TASKS FOR THIS EXERCISE:
#1 Copy the passage from the Stable Baselines3 callback excerpt below, between "Important: When using" and "at regular intervals.", inclusive.
#2 Translate into Spanish this sentence from the Stable Baselines3 callback excerpt below: "This document provides comprehensive information about the callback system in Stable Baselines3 for monitoring and controlling training."
#3 Using the Stable Baselines3 callback excerpt below, answer each question on its own line:
(a) What value is given for n_eval_episodes in the EvalCallback setup?
(b) What name_prefix is set in the CheckpointCallback setup?
(c) In the example with 4 parallel environments, what number is eval_freq divided by?

TEXT EXCERPT:

________________________________________

Stable Baselines3 Callback System

This document provides comprehensive information about the callback system in Stable Baselines3 for monitoring and controlling training.

Overview

Callbacks are functions called at specific points during training to:

  • Monitor training metrics
  • Save checkpoints
  • Implement early stopping
  • Log custom metrics
  • Adjust hyperparameters dynamically
  • Trigger evaluations

Built-in Callbacks

EvalCallback

Evaluates the agent periodically and saves the best model.

from stable_baselines3.common.callbacks import EvalCallback

eval_callback = EvalCallback(
    eval_env,                                    # Separate evaluation environment
    best_model_save_path="./logs/best_model/",  # Where to save best model
    log_path="./logs/eval/",                    # Where to save evaluation logs
    eval_freq=10000,                            # Evaluate every N steps
    n_eval_episodes=5,                          # Number of episodes per evaluation
    deterministic=True,                         # Use deterministic actions
    render=False,                               # Render during evaluation
    verbose=1,
    warn=True,
)

model.learn(total_timesteps=100000, callback=eval_callback)

Key Features:

  • Automatically saves best model based on mean reward
  • Logs evaluation metrics to TensorBoard
  • Can stop training if reward threshold reached

Important: When using vectorized training environments, adjust eval_freq:

# With 4 parallel environments, divide eval_freq by n_envs
eval_freq = 10000 // 4  # Evaluate every 10000 total environment steps

CheckpointCallback

Saves model checkpoints at regular intervals.

from stable_baselines3.common.callbacks import CheckpointCallback

checkpoint_callback = CheckpointCallback(
    save_freq=10000,                     # Save every N steps
    save_path="./logs/checkpoints/",     # Directory for checkpoints
    name_prefix="rl_model",              # Prefix for checkpoint files
    save_replay_buffer=True,             # Save replay buffer (off-policy only)
    save_vecnormalize=True,              # Save VecNormalize stats
    verbose=2,
)

________________________________________

(A block of data)

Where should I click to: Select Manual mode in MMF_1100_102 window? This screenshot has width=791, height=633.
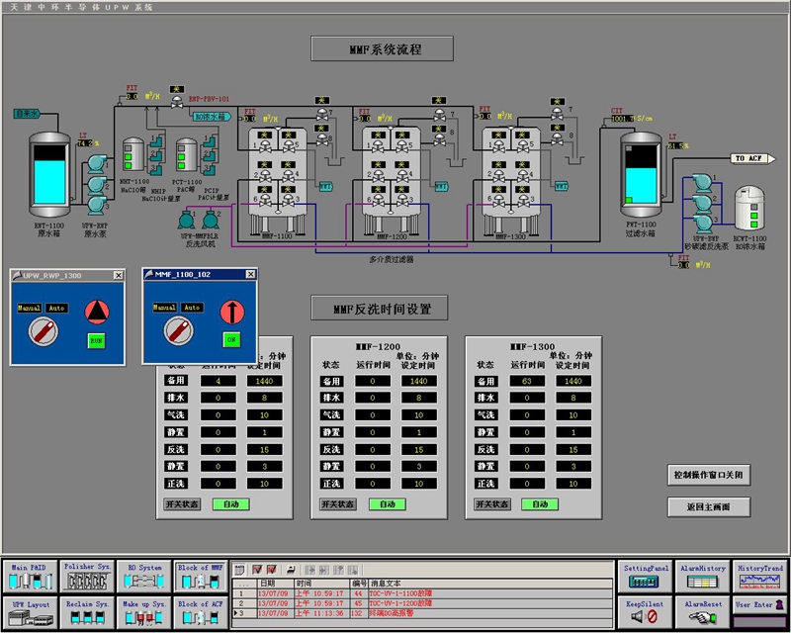(x=166, y=308)
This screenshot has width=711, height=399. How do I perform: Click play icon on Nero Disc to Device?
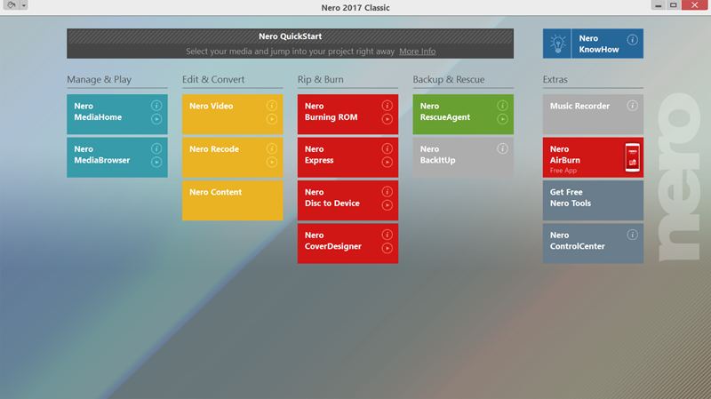387,205
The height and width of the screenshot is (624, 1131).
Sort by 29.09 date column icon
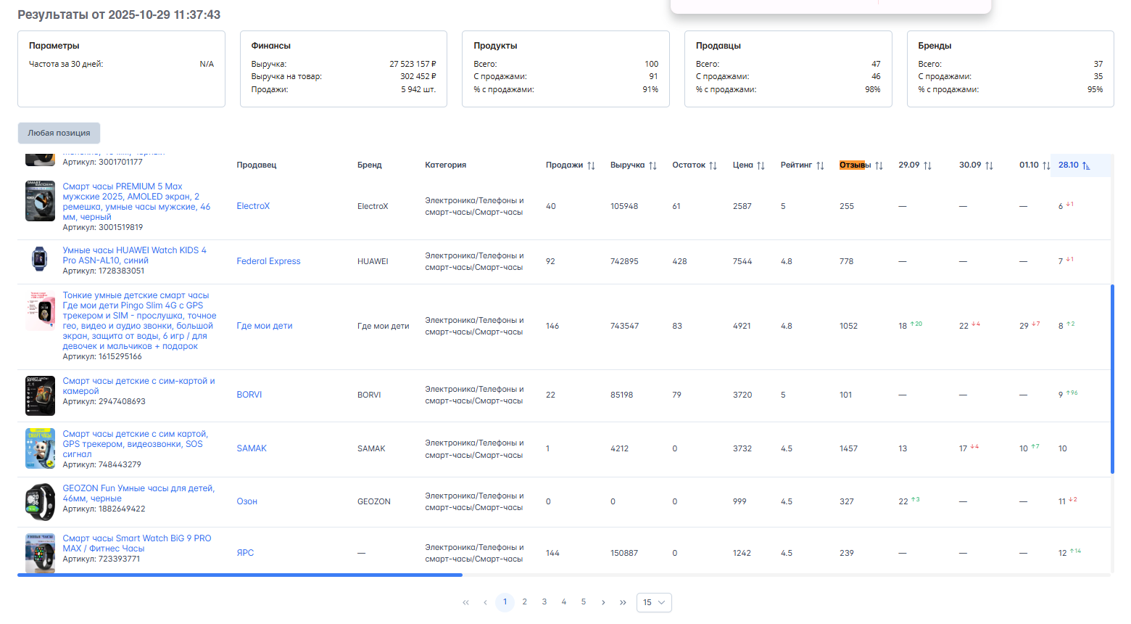click(x=927, y=165)
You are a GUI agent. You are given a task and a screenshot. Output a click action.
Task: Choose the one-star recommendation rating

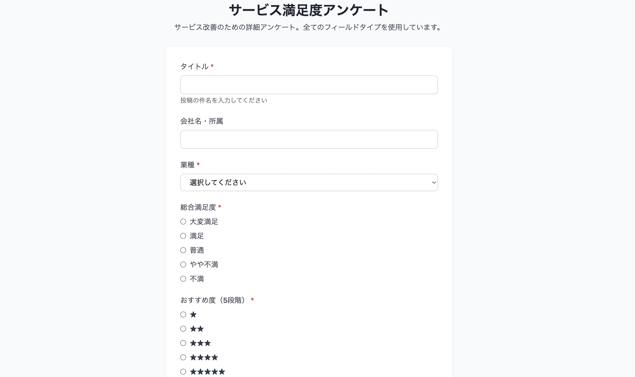click(183, 315)
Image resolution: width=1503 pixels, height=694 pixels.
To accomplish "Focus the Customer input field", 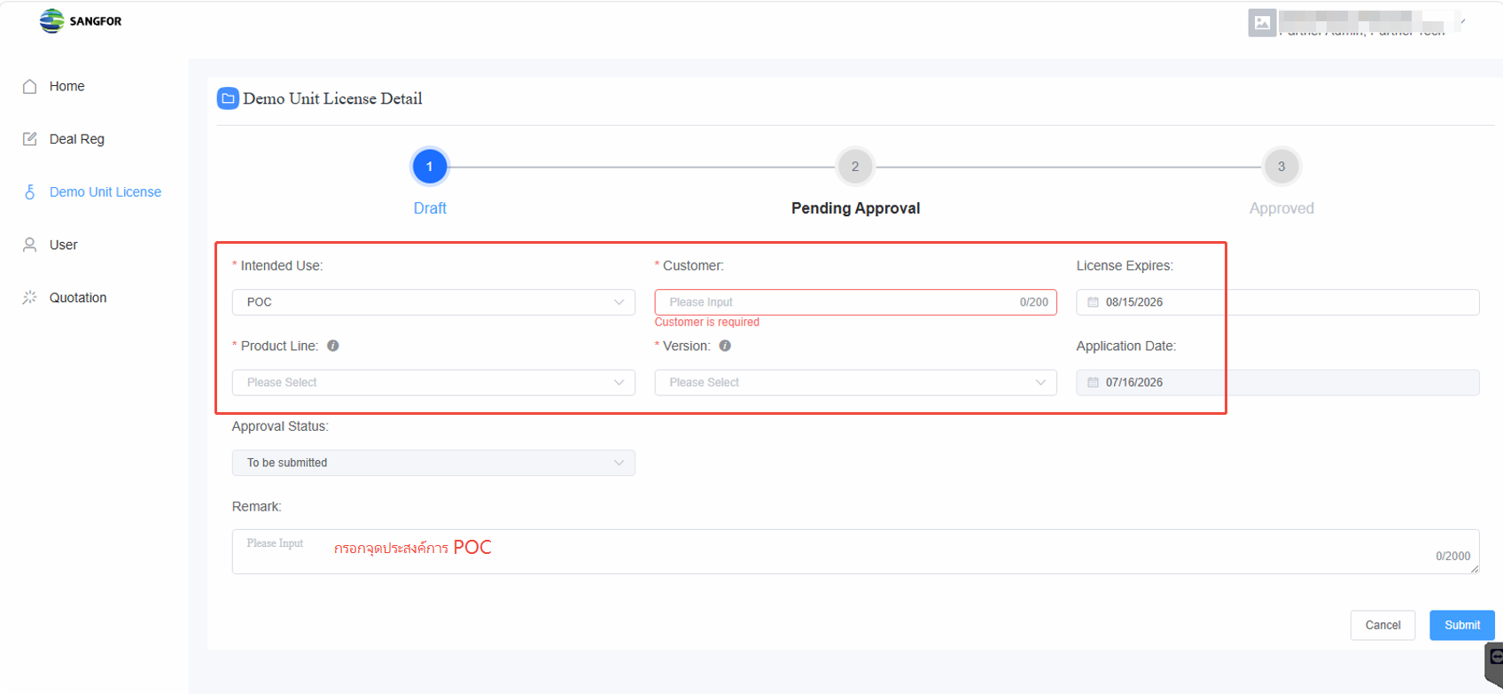I will click(x=855, y=302).
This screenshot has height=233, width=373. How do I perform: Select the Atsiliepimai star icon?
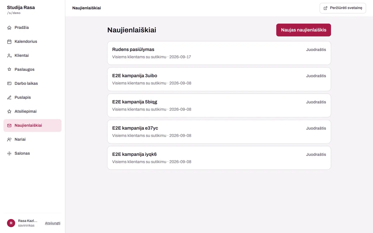point(9,112)
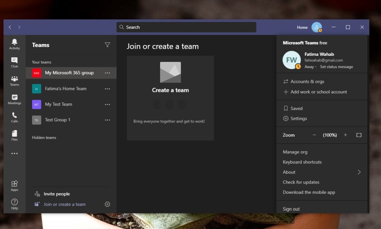Open the Help section
Screen dimensions: 381x229
click(14, 204)
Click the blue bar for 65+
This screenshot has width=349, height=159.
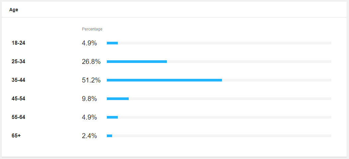point(109,136)
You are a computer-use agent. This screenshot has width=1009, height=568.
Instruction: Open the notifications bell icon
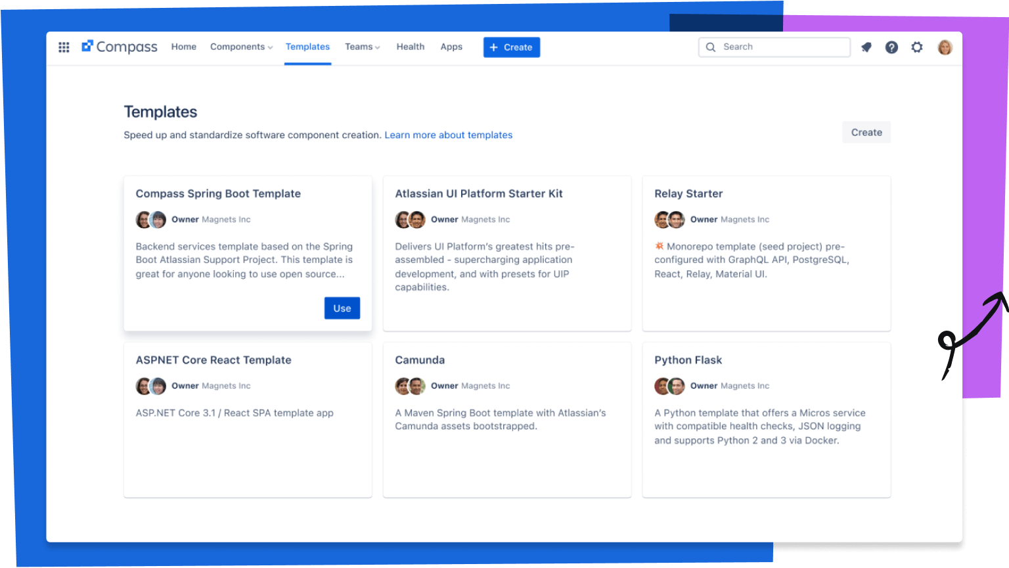click(866, 47)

________________________________________

SOLUTIONS TO THE TASKS:
#1
Important: When using vectorized training environments, adjust eval_freq:

# With 4 parallel environments, divide eval_freq by n_envs
eval_freq = 10000 // 4  # Evaluate every 10000 total environment steps

CheckpointCallback

Saves model checkpoints at regular intervals.

#2 Este documento proporciona información completa sobre el sistema de callbacks de Stable Baselines3 para supervisar y controlar el entrenamiento.

#3
(a) 5
(b) "rl_model"
(c) 4